_TASK_. In the data below, swap every "GUI agent" for "screen assistant" and leave all other text unchanged.

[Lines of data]
** begin **

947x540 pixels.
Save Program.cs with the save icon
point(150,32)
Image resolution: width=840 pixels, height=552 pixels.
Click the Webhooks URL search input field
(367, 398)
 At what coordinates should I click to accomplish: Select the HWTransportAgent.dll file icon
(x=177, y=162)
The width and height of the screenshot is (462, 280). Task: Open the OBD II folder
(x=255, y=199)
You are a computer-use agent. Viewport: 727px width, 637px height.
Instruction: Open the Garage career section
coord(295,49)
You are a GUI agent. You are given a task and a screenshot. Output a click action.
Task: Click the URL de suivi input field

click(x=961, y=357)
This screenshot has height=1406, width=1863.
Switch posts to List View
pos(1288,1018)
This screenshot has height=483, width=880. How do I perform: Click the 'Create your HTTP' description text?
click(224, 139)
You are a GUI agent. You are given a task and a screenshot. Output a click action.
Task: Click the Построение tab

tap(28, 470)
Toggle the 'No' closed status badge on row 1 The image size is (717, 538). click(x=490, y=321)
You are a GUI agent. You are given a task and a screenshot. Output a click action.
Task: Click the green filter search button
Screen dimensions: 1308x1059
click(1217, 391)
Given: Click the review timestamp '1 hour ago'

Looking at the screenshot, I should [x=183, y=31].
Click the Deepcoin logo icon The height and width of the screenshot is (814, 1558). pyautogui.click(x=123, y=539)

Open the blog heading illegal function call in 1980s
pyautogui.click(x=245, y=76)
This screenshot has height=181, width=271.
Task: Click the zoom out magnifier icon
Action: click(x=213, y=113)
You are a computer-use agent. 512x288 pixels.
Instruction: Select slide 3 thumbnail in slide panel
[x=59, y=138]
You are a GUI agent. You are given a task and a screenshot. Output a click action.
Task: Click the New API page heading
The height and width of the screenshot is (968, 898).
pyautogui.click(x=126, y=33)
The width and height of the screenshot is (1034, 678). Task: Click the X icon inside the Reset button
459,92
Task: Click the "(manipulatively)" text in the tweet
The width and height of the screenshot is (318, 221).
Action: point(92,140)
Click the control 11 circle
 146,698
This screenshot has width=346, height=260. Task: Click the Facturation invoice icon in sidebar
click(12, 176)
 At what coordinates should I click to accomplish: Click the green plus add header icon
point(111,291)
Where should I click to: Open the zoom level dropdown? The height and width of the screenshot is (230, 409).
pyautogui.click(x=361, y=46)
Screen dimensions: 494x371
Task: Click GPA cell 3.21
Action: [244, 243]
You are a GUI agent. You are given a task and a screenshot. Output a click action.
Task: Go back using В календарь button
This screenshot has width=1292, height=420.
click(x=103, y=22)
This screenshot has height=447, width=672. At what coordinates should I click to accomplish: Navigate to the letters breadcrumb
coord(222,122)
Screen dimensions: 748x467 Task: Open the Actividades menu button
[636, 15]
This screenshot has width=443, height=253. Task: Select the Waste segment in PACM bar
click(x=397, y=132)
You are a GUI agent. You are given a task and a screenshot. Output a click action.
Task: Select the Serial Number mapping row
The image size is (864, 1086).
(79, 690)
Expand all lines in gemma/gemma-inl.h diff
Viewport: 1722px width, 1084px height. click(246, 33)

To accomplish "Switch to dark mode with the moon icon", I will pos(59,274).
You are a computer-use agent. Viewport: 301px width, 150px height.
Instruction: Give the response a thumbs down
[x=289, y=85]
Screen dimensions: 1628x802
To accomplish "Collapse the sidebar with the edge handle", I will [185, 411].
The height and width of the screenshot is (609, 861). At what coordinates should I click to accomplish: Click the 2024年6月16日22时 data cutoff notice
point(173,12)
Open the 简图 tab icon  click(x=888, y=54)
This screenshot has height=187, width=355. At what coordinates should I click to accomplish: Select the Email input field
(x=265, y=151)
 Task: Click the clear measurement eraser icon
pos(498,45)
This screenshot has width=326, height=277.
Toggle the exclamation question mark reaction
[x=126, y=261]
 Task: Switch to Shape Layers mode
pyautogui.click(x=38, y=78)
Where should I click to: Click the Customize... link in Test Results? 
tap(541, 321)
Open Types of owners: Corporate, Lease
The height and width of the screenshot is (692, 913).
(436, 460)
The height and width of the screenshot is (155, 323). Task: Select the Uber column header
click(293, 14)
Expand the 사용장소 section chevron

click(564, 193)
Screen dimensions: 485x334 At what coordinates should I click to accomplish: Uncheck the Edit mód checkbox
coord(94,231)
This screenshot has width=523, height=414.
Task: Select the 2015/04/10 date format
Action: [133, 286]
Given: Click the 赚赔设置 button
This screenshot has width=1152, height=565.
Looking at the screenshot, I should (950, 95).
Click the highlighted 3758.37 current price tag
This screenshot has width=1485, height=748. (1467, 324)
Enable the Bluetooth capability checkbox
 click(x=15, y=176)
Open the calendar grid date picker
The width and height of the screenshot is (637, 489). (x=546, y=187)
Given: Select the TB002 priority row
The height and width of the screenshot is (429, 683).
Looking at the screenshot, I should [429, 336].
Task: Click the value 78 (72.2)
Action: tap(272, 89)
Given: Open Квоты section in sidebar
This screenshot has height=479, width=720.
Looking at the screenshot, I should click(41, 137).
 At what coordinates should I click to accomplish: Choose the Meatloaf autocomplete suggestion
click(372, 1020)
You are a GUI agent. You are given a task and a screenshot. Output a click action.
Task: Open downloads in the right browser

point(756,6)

** end **

_CORRECT ANSWER_.
947x540 pixels.
Save Program.cs with the save icon
point(150,32)
Image resolution: width=840 pixels, height=552 pixels.
Click the Webhooks URL search input field
(367, 398)
 At what coordinates should I click to accomplish: Select the HWTransportAgent.dll file icon
(x=177, y=162)
The width and height of the screenshot is (462, 280). Task: Open the OBD II folder
(x=255, y=199)
You are a computer-use agent. Viewport: 727px width, 637px height.
Instruction: Open the Garage career section
coord(295,49)
You are a screen assistant. You are given a task and a screenshot. Output a click action.
Task: Click the URL de suivi input field

click(x=961, y=357)
This screenshot has height=1406, width=1863.
Switch posts to List View
pos(1288,1018)
This screenshot has height=483, width=880. How do I perform: Click the 'Create your HTTP' description text?
click(224, 139)
You are a screen assistant. You are given a task and a screenshot. Output a click action.
Task: Click the Построение tab

tap(28, 470)
Toggle the 'No' closed status badge on row 1 The image size is (717, 538). click(x=490, y=321)
You are a screen assistant. You are given a task and a screenshot. Output a click action.
Task: Click the green filter search button
Screen dimensions: 1308x1059
click(1217, 391)
Given: Click the review timestamp '1 hour ago'

Looking at the screenshot, I should [x=183, y=31].
Click the Deepcoin logo icon The height and width of the screenshot is (814, 1558). pyautogui.click(x=123, y=539)

Open the blog heading illegal function call in 1980s
pyautogui.click(x=245, y=76)
This screenshot has height=181, width=271.
Task: Click the zoom out magnifier icon
Action: click(x=213, y=113)
You are a computer-use agent. 512x288 pixels.
Instruction: Select slide 3 thumbnail in slide panel
[x=59, y=138]
You are a screen assistant. You are given a task and a screenshot. Output a click action.
Task: Click the New API page heading
The height and width of the screenshot is (968, 898).
pyautogui.click(x=126, y=33)
The width and height of the screenshot is (1034, 678). Task: Click the X icon inside the Reset button
459,92
Task: Click the "(manipulatively)" text in the tweet
The width and height of the screenshot is (318, 221).
Action: point(92,140)
Click the control 11 circle
 146,698
This screenshot has width=346, height=260. Task: Click the Facturation invoice icon in sidebar
click(12, 176)
 At what coordinates should I click to accomplish: Click the green plus add header icon
point(111,291)
Where should I click to: Open the zoom level dropdown? The height and width of the screenshot is (230, 409).
pyautogui.click(x=361, y=46)
Screen dimensions: 494x371
Task: Click GPA cell 3.21
Action: [244, 243]
You are a screen assistant. You are given a task and a screenshot. Output a click action.
Task: Go back using В календарь button
This screenshot has width=1292, height=420.
click(x=103, y=22)
This screenshot has height=447, width=672. At what coordinates should I click to accomplish: Navigate to the letters breadcrumb
coord(222,122)
Screen dimensions: 748x467 Task: Open the Actividades menu button
[636, 15]
This screenshot has width=443, height=253. Task: Select the Waste segment in PACM bar
click(x=397, y=132)
You are a screen assistant. You are given a task and a screenshot. Output a click action.
Task: Select the Serial Number mapping row
The image size is (864, 1086).
(79, 690)
Expand all lines in gemma/gemma-inl.h diff
Viewport: 1722px width, 1084px height. click(246, 33)

To accomplish "Switch to dark mode with the moon icon", I will pos(59,274).
You are a computer-use agent. Viewport: 301px width, 150px height.
Instruction: Give the response a thumbs down
[x=289, y=85]
Screen dimensions: 1628x802
To accomplish "Collapse the sidebar with the edge handle", I will [185, 411].
The height and width of the screenshot is (609, 861). At what coordinates should I click to accomplish: Click the 2024年6月16日22时 data cutoff notice
point(173,12)
Open the 简图 tab icon  click(x=888, y=54)
This screenshot has height=187, width=355. At what coordinates should I click to accomplish: Select the Email input field
(x=265, y=151)
 Task: Click the clear measurement eraser icon
pos(498,45)
This screenshot has width=326, height=277.
Toggle the exclamation question mark reaction
[x=126, y=261]
 Task: Switch to Shape Layers mode
pyautogui.click(x=38, y=78)
Where should I click to: Click the Customize... link in Test Results? 
tap(541, 321)
Open Types of owners: Corporate, Lease
The height and width of the screenshot is (692, 913).
(436, 460)
The height and width of the screenshot is (155, 323). Task: Select the Uber column header
click(293, 14)
Expand the 사용장소 section chevron

click(564, 193)
Screen dimensions: 485x334 At what coordinates should I click to accomplish: Uncheck the Edit mód checkbox
coord(94,231)
This screenshot has width=523, height=414.
Task: Select the 2015/04/10 date format
Action: [133, 286]
Given: Click the 赚赔设置 button
This screenshot has width=1152, height=565.
Looking at the screenshot, I should (950, 95).
Click the highlighted 3758.37 current price tag
This screenshot has width=1485, height=748. (1467, 324)
Enable the Bluetooth capability checkbox
 click(x=15, y=176)
Open the calendar grid date picker
The width and height of the screenshot is (637, 489). (x=546, y=187)
Given: Select the TB002 priority row
The height and width of the screenshot is (429, 683).
Looking at the screenshot, I should [429, 336].
Task: Click the value 78 (72.2)
Action: tap(272, 89)
Given: Open Квоты section in sidebar
This screenshot has height=479, width=720.
Looking at the screenshot, I should click(41, 137).
 At what coordinates should I click to accomplish: Choose the Meatloaf autocomplete suggestion
click(372, 1020)
You are a screen assistant. You are given a task and a screenshot. Output a click action.
Task: Open downloads in the right browser

point(756,6)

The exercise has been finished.